Desde las palabras con las que se inicia el primer párrafo («Una máquina de escribir reventó mi destino») percibí la historia de una mujer, pero nunca me imaginé que su narración me llevaría de Madrid al norte de África, a Tetuán y a Tánger, lugares alejados de nuestros intereses turísticos, en donde existió el Protectorado Español desde 1812 hasta 1956 cuando Marruecos logró su independencia; y a una breve pero intensa estadía en Lisboa.
La Guerra Civil Española ha suscitado innumerable bibliografía: textos históricos, novelas, cuentos, poemas… y esta novela, a pesar de que habla de la guerra, no es una narración bélica. Las amplias y bien logradas descripciones de cómo vivió la gente en España durante esa época y en Marruecos, cuyo ambiente exótico y cosmopolita reunió personas de varias nacionalidades (españoles, ingleses, alemanes, árabes…) se mezclan, en forma hilada, fluida y coherente con sentimientos profundos generados por el amor, el desamor, las traiciones, las aventuras, la corrupción, la intriga, el misterio, la ternura y el espionaje.
La infancia y la adolescencia de Sira Quiroga pasan rápido, solo nos deja clara su procedencia humilde pero cómoda y feliz, con las dificultades que vive una costurera asalariada para criar a su hija; y el aprendizaje que, desde los doce hasta los veinte años, tuvo en el negocio de una señora que cosía prendas excelentemente cortadas y cosidas para las señoras distinguidas de Madrid, en donde trabajaba la madre.

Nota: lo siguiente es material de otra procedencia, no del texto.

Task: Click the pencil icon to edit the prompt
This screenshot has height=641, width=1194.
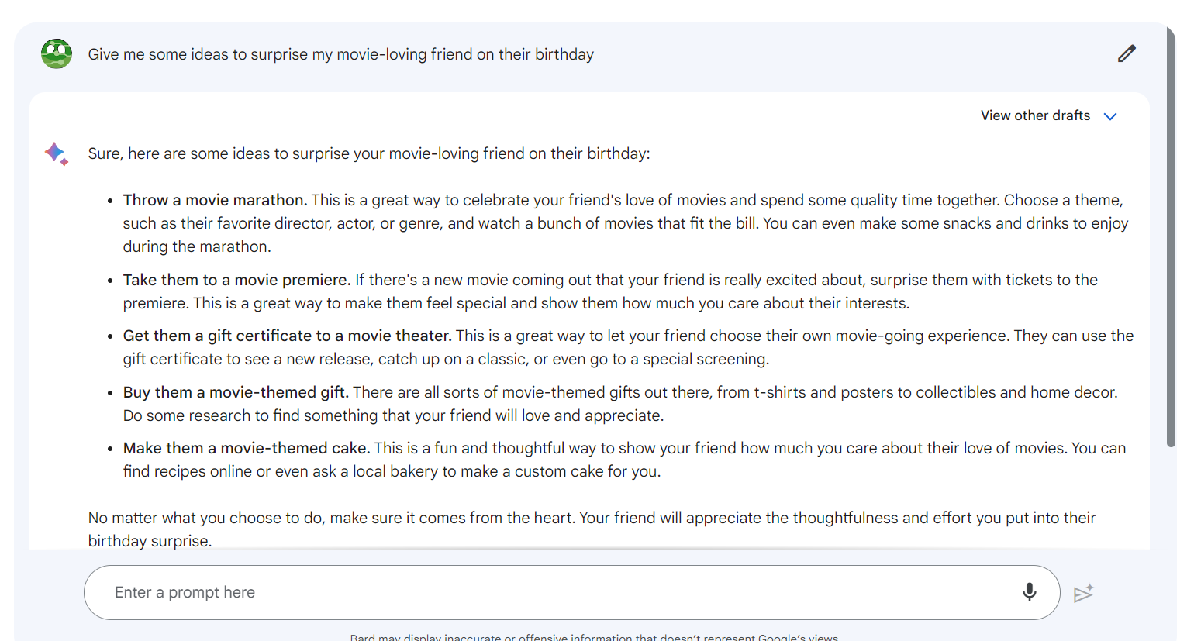Action: pos(1127,53)
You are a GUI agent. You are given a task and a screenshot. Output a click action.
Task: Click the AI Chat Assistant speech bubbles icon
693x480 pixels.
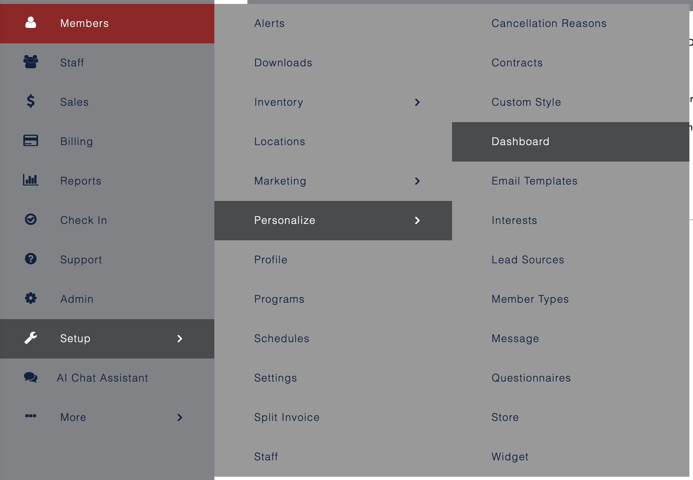[x=31, y=377]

Esas circunstancias no le generaron, a Sira, grandes proyectos para el futuro. Por lo tanto, cuando tenía veinte años y recién se declaró la Segunda República Española (régimen político democrático que existió en España desde 1931 hasta 1939, fecha en la que terminó la Guerra Civil Española dando paso a la dictadura del general Francisco Franco) conoció a Ignacio y dos semanas después empezaron a hablar de matrimonio.
Pocos días antes de la boda, en vista de que la situación política española obligó a burgueses y a aristócratas a salir de la capital y en muchos casos del país, el taller, ante las dificultades económicas que vivía la sociedad, tuvo que despedir a todas las costureras. Ignacio le propuso a Sira ir a un almacén a comprar una máquina de escribir para que la aprendiera a manejar y acceder así a un cargo en el gobierno.

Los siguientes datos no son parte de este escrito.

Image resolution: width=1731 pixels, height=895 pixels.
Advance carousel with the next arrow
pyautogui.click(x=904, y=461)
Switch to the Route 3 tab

[…] Cómo podríamos ser conscientes de que con aquel acto tan simple, con el mero hecho
de avanzar dos o tres pasos y traspasar un umbral, estábamos firmando la sentencia de
muerte de nuestro futuro en común y torciendo las líneas del porvenir en forma
irremediable (Dueñas, 2009, p. 13).
La atracción desbocada que otro hombre le hizo sentir la lleva a conocer un tipo de vida; a cancelar el matrimonio, a independizarse de la madre, a visitar otros lugares de Madrid con sus locales sofisticados, los sitios de moda, los espectáculos, los restaurantes y la vida nocturna.

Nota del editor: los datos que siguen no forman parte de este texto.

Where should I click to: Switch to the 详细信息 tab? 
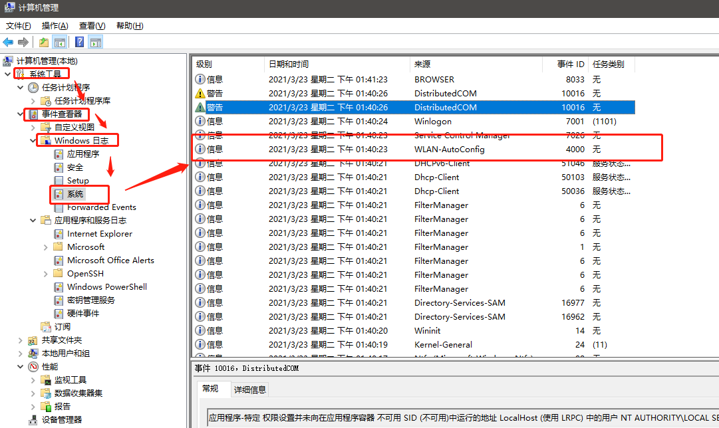(x=249, y=389)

Las circunstancias posteriores (una gran herencia entregada por el padre, hasta ese momento desconocido, y un premeditado engaño) la llevaron, pocos meses antes del Golpe de Estado de 1936, a Tánger, una ciudad que se mantuvo siempre independiente, desde el punto de vista administrativo, del Protectorado español. Y allí fue como, también, Sira Quiroga aprendió que «en cualquier momento y sin causa aparente, todo aquello que creemos estable puede desajustarse, desviarse, torcer su rumbo y empezar a cambiar» (p.47).
Otro giro del destino, esta vez mucho más cruel, la lleva a la ciudad de Tetuán, capital del «Protectorado español en Marruecos». Allí, sola, abandonada, abrumada por unas deudas ajenas y con el riesgo de entrar en prisión, recibe el apoyo de una «matutera», quien descubre en ella sus grandes habilidades para la costura.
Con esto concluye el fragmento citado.